DOCUMENT SEGMENT>
····················

A breakdown of the charges that make up the total cost of an air ticket using the United States as a case study, includes Airfare, which varies, U.S. transportation tax, $38.20, September 11th security fee, $5.60, international surcharge, $400.00, U.S. APHIS user fee, $3.96, U.S. Customs user fee, $5.99, U.S. Immigration user fee, $7.00, Nigeria airport service charge, $100.00, Nigeria security charge, $20, U.S. passenger facility charge, $4.5.

Passenger Laments skyrocketing price

Meanwhile, in a chat with Saturday Vanguard, a passenger in Lagos who preferred anonymity, told Saturday Vanguard, that he had just come back from the United Kingdom, and wanted to change his return ticket date and they charged him N546,000.

“Following this development, I contacted my travel agent to get an economic ticket from Lagos to London, to understand the rationality, I was amazed when he told me that it would cost me N1.9 million.

“I exaggeration I screamed, this is out of this world, I asked him why, and he gave me many reasons among which he disclosed that the issue of aviation fuel, along with the fact that airlines cannot repatriate their money back to their country. Right now they are been forced to buy an air ticket in dollars.”

But in a swift reaction, the Principal Managing Partner, Avaero Capital Partners, Sindy Foster told Saturday Vanguard that, “At the original time of booking the fares were lower, as they probably did not take into account the five factors above. It’s not the change of date which they have charged N546, 000 for, it’s the difference between fare costs from the time of booking to now, which is why the apparent ‘change’ fare is so now.

Similarly, a former Military Commandant at the Murtala Muhammed International Airport, Lagos, Group Capt John Ojikutu lamented that the aviation industry is collapsing because of debts and it is affecting the foreign airline.

He said: Foreign airlines cannot take their money back to their country and if foreign airlines stop operations here there will be a huge catastrophe. We acquire 80 per cent minimum of our earnings from commercial aviation from foreign airlines.

“If they cannot repatriate their money back to their country then there will be a problem. I just got a message from the House of Assembly, asking the Central Bank of Nigeria, CBN, to return their money so they can change themselves through the parallel market. There is more dollar there today than in the CBN. “If they have to change it, then you will have to pay for it and that is why the air ticket has gone up. There is no magic about what is happening.”

Factors responsible for the hike

While highlighting the factors driving the surge in the price of international flights, Foster, noted that, seasonal demand, plus pent-up post covid demand has driven up the price of international tickets. According to her, “During covid many airlines provided vouchers to passengers in respect of flight cancellations, these vouchers had expiry dates in 2022/2023 in many cases. She said: “This summer was the first summer where covid restrictions had been relaxed or removed entirely. So this year, many people planned overseas trips and destination weddings amongst others.

····················

SOURCE DATA>

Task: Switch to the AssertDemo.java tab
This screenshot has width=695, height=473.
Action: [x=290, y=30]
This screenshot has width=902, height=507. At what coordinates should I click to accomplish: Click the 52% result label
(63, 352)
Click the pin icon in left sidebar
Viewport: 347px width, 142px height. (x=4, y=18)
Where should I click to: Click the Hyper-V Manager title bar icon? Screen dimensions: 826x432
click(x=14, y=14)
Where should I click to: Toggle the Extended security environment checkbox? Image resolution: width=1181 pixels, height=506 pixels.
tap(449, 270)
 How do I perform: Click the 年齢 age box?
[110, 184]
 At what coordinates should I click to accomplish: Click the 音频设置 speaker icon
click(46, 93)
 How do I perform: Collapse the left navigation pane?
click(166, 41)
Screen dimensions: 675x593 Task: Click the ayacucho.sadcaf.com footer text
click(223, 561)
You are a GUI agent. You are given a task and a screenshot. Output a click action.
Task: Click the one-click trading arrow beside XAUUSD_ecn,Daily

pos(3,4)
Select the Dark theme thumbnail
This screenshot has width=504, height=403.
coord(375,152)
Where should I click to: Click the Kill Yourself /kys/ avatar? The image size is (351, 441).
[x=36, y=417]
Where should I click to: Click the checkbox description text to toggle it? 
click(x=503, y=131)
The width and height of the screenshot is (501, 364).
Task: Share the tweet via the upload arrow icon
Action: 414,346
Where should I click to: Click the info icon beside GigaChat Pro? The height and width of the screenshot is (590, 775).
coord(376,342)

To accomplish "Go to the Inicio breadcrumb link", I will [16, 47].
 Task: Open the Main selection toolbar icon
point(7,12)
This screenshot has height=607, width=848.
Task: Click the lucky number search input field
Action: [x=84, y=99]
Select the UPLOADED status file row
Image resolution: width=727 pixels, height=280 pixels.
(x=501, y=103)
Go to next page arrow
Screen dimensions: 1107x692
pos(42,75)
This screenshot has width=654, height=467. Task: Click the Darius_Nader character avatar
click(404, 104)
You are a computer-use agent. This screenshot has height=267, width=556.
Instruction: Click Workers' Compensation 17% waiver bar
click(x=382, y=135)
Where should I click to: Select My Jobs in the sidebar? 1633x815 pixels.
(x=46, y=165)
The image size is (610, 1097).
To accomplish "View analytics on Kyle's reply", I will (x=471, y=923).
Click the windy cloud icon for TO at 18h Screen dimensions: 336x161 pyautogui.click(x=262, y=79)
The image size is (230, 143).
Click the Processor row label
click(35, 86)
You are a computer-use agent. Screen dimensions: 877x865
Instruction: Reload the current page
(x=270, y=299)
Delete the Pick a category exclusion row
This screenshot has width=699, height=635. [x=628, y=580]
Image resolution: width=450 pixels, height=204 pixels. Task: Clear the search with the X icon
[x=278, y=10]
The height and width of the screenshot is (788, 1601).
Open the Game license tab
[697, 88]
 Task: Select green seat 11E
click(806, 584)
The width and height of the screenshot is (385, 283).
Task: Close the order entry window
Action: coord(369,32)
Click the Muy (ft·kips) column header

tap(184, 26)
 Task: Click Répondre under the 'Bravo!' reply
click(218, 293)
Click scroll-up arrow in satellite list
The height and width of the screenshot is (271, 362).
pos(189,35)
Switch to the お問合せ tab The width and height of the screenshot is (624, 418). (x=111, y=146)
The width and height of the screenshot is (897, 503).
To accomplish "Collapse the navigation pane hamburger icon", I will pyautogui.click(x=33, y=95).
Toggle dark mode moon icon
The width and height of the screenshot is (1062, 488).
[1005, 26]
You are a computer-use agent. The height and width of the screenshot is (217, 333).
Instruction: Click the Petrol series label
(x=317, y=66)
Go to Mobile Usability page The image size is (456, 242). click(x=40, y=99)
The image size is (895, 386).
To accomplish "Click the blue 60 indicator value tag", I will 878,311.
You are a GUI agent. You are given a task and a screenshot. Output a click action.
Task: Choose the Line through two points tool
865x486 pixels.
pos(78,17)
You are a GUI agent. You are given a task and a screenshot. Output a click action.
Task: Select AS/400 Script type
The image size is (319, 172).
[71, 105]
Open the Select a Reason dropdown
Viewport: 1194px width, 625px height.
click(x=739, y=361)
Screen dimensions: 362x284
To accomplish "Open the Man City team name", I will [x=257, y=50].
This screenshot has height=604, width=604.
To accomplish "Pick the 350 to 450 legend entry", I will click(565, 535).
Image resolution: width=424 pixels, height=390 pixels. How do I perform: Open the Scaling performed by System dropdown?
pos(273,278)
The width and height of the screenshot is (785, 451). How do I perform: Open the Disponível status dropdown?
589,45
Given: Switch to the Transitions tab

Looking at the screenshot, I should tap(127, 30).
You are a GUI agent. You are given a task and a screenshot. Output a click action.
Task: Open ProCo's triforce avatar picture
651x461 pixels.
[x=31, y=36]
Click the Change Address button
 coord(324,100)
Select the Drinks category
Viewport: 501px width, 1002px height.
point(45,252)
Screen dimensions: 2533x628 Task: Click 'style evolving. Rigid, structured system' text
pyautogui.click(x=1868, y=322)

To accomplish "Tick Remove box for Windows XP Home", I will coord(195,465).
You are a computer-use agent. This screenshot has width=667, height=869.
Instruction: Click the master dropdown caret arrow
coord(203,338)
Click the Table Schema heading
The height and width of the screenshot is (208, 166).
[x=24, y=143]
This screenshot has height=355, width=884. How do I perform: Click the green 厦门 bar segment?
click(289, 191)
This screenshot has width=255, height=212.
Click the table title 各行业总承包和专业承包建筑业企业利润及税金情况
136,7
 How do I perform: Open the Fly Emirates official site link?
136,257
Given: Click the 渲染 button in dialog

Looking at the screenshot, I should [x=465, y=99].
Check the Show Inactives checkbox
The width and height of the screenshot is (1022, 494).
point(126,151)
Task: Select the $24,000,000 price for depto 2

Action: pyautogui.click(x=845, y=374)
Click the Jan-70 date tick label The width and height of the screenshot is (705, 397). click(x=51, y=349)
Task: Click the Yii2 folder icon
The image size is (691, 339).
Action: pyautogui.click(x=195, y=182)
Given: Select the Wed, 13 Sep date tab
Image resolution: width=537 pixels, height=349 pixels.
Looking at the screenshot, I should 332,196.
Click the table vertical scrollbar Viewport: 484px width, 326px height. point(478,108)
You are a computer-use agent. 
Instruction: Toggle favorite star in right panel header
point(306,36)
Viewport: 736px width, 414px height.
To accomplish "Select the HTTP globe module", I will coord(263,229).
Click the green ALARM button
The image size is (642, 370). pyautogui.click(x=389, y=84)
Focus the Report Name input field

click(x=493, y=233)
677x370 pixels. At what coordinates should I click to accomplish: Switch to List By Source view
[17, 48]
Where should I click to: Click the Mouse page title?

····················

TASKS>
a – Decide whether each statement below agrees with the article on air ticket prices. Answer yes or no for each, and quote the deciding words from the article.
(i) The listed U.S. Customs user fee is $5.99.
(ii) The travel agent told the passenger that a ticket from Lagos to London would cost N1.9 million.
(iii) Ojikutu says that 50 per cent of earnings from commercial aviation come from foreign airlines.
b – According to the article on air ticket prices, what position does Sindy Foster hold?

RESULTS BY TASK>
a –
(i) Yes: "U.S. Customs user fee, $5.99"
(ii) Yes: "I was amazed when he told me that it would cost me N1.9 million"
(iii) No: "We acquire 80 per cent minimum of our earnings from commercial aviation from foreign airlines."

b – Principal Managing Partner, Avaero Capital Partners